Yönerge 1:
Aşağıdaki film incelemesinde yazar, incelemesini neden psikanalitik kuram üzerinden yapmayı seçiyor?

Seçilmiş bölüm:
════════

Psikanalitik Kuram Çerçevesinde Zindan Adası Film İncelemesi
- Zeyneb G
- 9 Haz 2023
- 4 dakikada okunur
Güncelleme tarihi: 19 Haz 2023

"Zindan Adası" filmi, 2010 yapımı bir filmidir ve psikolojik gerilim türünde yer alır. Film, psikanalitik kuramın çeşitli yönlerini ele alır ve bireysel ve toplumsal düzeyde çeşitli psikolojik konuları keşfeder. Bende bu sebeple incelememi bu kuram üzerinden yapacağım. Filmi izlememiş olanlar için yazım sürpriz bozanlar içerir.
Film Ne Anlatıyor?
"Zindan Adası"nda, Teddy Daniels adında bir ABD federal polis memuru, 1954 yılında bir akıl hastanesi olan Ashecliffe Hastanesi'ne gizemli bir kayıp davanın soruşturması için gönderilir. Hastanenin bulunduğu Shutter Island, Massachusetts yakınlarında yer almaktadır. Teddy ve ortağı Chuck, bir hastanın kayboluşunu araştırırken, adanın karanlık sırlarını keşfederler ve Teddy'nin geçmişiyle de yüzleşmesi gereken bir yolculuğa çıkarlar.
Psikanalitik Kuram Çerçevesinde Zindan Adası
Psikanalitik kuram kısaca, Sigmund Freud tarafından geliştirilen ve insan psikolojisini anlamak ve psikopatolojiyi tedavi etmek amacıyla kullanılan bir psikolojik kuramdır. Psikanalitik kuram, bilinçdışı süreçlere, içgüdülere, cinsellik ve cinsel dürtülere, savunma mekanizmalarına ve çocukluk deneyimlerinin etkilerine odaklanır.
Bu inceleme; Bilinçdışı ve Rüyalar, Savunma Mekanizmaları, İd, Ego ve Süperego, Ölüm, Sembol ve Metafor kavramları üzerinden yazılmıştır.

════════

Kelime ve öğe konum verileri
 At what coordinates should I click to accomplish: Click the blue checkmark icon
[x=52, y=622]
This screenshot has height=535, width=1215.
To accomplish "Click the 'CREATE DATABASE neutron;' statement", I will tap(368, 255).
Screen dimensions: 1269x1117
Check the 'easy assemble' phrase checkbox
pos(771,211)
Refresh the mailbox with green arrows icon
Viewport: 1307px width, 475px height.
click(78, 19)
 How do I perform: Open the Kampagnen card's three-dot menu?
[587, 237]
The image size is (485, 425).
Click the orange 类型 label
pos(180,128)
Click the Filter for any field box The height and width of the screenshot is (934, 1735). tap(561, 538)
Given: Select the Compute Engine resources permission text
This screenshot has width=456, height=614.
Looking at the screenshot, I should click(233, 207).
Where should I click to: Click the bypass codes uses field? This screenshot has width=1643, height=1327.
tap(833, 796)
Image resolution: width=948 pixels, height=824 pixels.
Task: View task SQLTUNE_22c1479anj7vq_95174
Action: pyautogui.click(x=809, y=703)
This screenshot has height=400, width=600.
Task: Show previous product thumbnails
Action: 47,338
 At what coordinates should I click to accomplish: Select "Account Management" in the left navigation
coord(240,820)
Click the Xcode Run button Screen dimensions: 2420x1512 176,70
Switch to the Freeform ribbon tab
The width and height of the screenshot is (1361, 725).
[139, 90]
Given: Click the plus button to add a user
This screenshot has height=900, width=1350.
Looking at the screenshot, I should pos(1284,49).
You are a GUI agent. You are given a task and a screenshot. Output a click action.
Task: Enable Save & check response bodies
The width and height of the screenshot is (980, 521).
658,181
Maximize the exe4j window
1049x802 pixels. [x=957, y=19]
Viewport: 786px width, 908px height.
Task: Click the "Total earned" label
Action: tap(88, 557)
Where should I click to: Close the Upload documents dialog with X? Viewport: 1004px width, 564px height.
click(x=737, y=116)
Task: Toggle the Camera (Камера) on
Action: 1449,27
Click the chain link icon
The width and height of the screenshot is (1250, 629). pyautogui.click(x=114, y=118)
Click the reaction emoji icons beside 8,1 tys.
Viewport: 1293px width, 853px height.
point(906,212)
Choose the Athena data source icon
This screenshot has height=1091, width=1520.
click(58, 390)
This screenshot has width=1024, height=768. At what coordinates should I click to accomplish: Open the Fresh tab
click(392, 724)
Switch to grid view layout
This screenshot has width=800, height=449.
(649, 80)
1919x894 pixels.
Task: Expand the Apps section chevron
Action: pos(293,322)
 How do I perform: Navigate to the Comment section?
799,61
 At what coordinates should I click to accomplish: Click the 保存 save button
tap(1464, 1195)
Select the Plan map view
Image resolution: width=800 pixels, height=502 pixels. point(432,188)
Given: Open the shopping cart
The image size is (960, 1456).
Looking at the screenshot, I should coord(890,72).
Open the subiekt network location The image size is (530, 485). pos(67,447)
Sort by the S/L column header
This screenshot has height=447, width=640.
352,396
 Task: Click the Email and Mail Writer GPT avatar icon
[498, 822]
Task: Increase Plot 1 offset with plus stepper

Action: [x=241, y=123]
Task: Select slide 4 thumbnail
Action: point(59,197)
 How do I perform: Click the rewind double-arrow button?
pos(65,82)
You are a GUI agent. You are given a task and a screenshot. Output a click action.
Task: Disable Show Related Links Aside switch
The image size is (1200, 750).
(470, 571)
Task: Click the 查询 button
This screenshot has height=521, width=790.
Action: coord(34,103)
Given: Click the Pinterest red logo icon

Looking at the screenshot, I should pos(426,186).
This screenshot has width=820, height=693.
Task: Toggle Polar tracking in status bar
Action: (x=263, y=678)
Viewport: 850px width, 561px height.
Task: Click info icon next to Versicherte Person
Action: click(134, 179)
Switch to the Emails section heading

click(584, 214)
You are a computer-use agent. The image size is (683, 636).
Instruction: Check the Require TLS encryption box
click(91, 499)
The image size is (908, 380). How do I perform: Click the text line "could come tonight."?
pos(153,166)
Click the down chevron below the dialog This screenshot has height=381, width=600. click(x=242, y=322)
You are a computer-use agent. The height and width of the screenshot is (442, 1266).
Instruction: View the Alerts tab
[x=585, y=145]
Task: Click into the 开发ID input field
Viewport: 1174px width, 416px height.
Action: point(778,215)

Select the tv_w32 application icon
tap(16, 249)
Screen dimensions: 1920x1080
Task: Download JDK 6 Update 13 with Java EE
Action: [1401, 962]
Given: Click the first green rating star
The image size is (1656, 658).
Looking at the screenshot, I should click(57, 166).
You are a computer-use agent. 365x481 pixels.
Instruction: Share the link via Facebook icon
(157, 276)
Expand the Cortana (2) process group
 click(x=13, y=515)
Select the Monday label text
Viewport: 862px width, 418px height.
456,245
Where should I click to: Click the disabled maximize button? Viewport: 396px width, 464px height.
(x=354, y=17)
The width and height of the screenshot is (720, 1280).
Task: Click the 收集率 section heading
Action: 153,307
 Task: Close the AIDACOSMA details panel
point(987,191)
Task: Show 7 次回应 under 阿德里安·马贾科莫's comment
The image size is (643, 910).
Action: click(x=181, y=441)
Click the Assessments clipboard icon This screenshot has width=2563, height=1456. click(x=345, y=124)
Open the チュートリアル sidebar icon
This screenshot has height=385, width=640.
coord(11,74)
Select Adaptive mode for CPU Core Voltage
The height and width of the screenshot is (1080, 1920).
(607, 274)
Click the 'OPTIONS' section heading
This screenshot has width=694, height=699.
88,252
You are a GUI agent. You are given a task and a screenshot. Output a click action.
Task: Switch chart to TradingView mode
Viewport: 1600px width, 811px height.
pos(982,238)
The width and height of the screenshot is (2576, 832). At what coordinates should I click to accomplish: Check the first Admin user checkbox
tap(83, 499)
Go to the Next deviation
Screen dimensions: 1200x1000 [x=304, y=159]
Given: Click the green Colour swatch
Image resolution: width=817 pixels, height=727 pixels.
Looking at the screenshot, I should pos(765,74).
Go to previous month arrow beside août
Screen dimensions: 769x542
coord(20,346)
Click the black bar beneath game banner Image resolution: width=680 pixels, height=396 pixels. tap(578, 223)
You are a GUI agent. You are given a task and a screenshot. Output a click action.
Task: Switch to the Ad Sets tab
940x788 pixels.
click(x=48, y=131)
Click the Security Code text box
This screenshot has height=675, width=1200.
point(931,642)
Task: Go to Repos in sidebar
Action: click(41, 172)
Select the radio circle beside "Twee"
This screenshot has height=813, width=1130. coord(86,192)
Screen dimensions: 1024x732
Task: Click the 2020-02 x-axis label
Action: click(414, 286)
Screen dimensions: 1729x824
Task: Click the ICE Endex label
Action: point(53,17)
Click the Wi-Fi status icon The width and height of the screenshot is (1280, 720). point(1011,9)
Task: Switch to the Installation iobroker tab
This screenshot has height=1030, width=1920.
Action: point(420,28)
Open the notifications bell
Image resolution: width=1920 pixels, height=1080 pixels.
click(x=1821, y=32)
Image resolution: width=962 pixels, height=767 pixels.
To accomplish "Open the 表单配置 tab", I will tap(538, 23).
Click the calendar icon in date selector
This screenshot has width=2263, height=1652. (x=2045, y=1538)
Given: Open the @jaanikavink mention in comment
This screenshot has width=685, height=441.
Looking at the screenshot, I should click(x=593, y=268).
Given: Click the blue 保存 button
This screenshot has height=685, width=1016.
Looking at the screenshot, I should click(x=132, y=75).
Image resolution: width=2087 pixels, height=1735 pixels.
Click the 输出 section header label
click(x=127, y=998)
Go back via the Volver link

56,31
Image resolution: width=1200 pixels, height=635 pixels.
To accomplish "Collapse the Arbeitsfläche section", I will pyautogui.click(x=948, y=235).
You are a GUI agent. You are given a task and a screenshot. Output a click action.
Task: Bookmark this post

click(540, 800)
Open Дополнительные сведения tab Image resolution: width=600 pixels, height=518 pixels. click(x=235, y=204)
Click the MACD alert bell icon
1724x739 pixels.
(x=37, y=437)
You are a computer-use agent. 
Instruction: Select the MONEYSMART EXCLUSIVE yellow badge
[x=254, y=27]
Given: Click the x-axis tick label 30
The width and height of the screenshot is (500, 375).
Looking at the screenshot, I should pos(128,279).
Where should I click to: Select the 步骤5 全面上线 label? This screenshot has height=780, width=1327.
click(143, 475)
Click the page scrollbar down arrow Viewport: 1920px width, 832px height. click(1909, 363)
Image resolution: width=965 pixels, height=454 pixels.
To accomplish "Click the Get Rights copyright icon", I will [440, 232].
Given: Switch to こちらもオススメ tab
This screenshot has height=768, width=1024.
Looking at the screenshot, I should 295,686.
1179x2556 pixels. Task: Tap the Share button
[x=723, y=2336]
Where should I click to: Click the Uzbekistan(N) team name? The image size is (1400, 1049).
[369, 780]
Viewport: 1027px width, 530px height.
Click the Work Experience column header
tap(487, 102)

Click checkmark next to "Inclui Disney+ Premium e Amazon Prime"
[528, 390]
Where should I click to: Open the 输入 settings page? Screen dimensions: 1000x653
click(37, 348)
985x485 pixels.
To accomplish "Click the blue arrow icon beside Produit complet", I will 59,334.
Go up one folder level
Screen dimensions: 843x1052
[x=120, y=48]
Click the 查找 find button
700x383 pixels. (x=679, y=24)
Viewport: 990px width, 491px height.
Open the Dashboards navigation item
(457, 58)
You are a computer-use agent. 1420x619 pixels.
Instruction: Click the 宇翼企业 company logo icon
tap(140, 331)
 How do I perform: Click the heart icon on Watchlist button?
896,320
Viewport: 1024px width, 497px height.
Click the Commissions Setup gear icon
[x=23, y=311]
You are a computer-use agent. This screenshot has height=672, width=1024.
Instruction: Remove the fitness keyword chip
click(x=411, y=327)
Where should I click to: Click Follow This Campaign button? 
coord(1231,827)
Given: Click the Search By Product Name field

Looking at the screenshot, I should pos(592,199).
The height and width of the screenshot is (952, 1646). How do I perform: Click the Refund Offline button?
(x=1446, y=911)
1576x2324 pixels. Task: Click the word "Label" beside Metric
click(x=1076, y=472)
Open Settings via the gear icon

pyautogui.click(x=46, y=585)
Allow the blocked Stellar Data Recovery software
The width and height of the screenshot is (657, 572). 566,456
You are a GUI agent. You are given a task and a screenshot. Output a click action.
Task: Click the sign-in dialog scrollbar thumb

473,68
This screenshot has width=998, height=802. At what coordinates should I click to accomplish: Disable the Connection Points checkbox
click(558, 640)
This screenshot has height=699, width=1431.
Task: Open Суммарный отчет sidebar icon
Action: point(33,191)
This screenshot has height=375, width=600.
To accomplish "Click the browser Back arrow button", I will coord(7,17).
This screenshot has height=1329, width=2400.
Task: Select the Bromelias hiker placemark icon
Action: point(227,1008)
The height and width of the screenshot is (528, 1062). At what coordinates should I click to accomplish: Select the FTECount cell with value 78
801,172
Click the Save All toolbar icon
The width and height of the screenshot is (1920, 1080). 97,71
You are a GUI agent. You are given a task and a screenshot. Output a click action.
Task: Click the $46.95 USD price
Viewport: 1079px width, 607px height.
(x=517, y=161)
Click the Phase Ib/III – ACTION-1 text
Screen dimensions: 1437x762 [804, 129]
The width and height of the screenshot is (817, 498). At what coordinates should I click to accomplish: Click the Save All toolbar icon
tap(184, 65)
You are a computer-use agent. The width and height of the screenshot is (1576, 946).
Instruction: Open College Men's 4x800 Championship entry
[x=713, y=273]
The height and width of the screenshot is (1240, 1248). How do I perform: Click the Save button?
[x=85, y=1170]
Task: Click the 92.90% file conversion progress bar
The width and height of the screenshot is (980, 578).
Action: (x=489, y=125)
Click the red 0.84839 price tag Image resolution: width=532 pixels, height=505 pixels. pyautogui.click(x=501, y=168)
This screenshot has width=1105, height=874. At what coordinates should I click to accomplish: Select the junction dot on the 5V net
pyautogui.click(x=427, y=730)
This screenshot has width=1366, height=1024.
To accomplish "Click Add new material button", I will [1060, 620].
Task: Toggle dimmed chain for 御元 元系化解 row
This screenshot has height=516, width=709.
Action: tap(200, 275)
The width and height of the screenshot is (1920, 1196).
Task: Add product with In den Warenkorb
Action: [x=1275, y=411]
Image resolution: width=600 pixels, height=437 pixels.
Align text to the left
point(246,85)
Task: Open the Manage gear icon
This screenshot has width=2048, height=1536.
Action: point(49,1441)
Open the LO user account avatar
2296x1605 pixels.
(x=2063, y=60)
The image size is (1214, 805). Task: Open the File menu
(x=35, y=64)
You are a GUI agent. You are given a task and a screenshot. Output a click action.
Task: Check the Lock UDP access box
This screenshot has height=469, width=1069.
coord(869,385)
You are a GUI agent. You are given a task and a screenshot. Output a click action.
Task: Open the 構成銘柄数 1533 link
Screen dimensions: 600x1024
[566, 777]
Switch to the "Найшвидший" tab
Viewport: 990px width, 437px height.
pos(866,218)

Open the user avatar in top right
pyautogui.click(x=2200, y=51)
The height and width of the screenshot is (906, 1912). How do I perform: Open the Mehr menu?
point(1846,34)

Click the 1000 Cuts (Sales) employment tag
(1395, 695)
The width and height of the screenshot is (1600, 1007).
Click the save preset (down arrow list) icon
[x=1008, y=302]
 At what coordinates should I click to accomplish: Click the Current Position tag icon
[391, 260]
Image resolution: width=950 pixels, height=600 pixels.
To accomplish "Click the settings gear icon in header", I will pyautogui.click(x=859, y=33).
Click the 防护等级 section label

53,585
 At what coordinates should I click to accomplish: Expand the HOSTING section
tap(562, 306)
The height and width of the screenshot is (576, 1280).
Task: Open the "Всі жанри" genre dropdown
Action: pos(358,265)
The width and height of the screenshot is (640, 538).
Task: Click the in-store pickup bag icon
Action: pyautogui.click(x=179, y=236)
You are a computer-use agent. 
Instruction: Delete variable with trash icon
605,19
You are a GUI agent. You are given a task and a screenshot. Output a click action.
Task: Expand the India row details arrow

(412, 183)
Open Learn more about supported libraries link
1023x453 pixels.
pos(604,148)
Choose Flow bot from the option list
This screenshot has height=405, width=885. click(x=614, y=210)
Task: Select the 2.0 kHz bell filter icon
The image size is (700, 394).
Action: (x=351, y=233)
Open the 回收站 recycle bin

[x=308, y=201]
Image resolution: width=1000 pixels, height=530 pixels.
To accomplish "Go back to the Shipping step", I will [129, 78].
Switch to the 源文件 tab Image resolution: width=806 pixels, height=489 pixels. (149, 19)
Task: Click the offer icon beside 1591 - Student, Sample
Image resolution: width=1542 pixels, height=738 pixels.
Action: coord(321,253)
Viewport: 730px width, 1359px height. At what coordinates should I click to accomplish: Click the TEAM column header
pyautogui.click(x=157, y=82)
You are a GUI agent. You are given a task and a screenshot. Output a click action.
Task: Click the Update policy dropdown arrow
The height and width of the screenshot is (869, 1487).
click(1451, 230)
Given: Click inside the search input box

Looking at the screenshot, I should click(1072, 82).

════════

Yönerge 2:
Girdilerin "Screen dimensions: 1269x1117" içeren satırından "Click the Filter" içeren satırına kadar uzanan kısmında "orange" ifadesini "yellow" olarak değiştirir misin? Yalnızca bu satırları, geri kalan her şey aynı kalacak şekilde yeniden yaz.

Tamamlanmış yanıt 1:
Film, psikanalitik kuramın çeşitli yönlerini ele alıyor ve bireysel ile toplumsal düzeyde çeşitli psikolojik konuları keşfediyor. Yazar bu sebeple incelemesini bu kuram üzerinden yapıyor.

Tamamlanmış yanıt 2:
Screen dimensions: 1269x1117
Check the 'easy assemble' phrase checkbox
pos(771,211)
Refresh the mailbox with green arrows icon
Viewport: 1307px width, 475px height.
click(78, 19)
 How do I perform: Open the Kampagnen card's three-dot menu?
[587, 237]
The image size is (485, 425).
Click the yellow 类型 label
pos(180,128)
Click the Filter for any field box The height and width of the screenshot is (934, 1735). tap(561, 538)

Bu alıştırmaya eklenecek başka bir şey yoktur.